[RECORDS FOR THE EXERCISE]
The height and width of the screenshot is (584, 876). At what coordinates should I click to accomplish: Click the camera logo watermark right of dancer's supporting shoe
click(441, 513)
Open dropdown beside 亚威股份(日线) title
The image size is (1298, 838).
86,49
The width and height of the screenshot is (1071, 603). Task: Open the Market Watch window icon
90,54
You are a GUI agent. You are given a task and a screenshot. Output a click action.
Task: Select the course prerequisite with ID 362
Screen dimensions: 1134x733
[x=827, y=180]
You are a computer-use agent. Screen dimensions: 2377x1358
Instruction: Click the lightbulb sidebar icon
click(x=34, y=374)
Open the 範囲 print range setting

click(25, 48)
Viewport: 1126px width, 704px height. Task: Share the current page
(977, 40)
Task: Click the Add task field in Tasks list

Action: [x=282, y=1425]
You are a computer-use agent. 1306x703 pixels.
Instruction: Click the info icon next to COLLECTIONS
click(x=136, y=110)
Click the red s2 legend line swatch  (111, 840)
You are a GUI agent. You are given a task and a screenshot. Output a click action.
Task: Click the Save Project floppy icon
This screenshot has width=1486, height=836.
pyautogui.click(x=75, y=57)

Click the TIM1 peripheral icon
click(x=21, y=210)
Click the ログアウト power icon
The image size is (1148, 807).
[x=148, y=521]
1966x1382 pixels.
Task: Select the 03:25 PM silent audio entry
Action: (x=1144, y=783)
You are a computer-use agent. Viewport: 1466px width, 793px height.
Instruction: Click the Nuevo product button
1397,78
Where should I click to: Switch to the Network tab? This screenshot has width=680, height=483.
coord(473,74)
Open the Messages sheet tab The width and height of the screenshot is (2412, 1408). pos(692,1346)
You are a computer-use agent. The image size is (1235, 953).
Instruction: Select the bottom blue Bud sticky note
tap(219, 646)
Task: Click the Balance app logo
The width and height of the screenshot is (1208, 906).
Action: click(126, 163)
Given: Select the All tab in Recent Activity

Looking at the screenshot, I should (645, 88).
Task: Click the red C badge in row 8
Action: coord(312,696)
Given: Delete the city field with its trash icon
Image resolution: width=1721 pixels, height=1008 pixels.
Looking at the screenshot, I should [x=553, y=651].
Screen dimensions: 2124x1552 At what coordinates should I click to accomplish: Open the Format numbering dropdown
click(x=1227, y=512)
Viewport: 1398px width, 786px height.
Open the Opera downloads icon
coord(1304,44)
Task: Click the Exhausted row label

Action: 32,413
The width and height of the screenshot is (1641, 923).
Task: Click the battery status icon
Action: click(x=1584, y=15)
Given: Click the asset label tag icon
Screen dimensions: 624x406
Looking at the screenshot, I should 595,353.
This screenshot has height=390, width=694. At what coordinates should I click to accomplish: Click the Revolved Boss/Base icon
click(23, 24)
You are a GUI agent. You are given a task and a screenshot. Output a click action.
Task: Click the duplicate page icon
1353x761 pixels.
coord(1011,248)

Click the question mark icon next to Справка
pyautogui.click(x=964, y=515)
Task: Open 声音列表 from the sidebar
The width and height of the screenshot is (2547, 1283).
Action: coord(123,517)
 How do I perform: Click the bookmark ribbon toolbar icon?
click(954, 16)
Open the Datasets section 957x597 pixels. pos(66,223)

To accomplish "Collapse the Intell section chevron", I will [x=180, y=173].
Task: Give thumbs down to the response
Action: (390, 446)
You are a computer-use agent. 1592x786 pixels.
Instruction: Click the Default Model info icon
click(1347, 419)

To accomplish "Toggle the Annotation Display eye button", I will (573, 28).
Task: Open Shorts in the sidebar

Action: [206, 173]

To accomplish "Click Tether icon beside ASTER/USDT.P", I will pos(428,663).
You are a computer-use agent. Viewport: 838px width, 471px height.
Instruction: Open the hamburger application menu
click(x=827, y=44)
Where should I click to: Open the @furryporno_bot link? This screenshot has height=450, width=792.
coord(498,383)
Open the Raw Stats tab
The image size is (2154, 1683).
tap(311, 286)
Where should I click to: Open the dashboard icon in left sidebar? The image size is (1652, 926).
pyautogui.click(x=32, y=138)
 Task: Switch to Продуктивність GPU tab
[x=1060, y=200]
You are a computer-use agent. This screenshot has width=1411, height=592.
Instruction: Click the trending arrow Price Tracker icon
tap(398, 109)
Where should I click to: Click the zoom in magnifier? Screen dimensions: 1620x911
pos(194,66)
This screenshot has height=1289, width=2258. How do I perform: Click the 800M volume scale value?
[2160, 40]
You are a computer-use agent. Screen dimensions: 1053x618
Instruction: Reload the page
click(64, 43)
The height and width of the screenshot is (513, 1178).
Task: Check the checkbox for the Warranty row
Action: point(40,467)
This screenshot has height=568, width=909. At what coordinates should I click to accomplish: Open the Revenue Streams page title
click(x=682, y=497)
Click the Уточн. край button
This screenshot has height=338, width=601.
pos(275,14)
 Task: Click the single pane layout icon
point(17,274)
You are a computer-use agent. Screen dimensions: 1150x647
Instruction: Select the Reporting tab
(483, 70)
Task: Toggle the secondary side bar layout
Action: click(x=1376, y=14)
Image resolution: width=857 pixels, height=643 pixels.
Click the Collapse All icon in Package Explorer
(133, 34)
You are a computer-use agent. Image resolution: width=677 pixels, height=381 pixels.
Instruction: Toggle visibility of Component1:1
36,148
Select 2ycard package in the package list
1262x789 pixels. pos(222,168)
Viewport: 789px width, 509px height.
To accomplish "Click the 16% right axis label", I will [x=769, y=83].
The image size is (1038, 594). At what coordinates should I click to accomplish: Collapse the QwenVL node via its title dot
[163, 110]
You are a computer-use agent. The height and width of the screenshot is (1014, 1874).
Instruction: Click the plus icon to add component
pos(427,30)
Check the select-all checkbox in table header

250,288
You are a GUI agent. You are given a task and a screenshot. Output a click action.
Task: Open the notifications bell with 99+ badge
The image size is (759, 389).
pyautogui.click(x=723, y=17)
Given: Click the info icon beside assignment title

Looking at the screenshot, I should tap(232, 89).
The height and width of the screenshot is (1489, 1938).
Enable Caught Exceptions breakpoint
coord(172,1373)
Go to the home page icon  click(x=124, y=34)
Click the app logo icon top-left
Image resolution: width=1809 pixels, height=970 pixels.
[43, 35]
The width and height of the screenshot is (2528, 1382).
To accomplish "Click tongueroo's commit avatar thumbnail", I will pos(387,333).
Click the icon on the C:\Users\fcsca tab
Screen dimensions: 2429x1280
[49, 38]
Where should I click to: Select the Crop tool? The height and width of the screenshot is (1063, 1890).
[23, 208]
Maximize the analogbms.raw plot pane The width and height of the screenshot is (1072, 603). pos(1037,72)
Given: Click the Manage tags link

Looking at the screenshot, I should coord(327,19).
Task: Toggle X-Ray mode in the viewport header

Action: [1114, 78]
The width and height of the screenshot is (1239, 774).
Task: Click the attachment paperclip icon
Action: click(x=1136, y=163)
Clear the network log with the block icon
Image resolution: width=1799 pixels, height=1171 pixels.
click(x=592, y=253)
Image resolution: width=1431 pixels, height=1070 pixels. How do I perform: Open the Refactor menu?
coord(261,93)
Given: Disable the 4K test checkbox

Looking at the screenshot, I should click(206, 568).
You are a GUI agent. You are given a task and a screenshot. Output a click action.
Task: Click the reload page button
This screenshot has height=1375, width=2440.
[/RECORDS FOR THE EXERCISE]
TASK
Go line by line through the data and copy any that contain "with".

ANSWER TO THE PROBLEM
Task: Select the course prerequisite with ID 362
Given: Delete the city field with its trash icon
Task: Open the notifications bell with 99+ badge
Clear the network log with the block icon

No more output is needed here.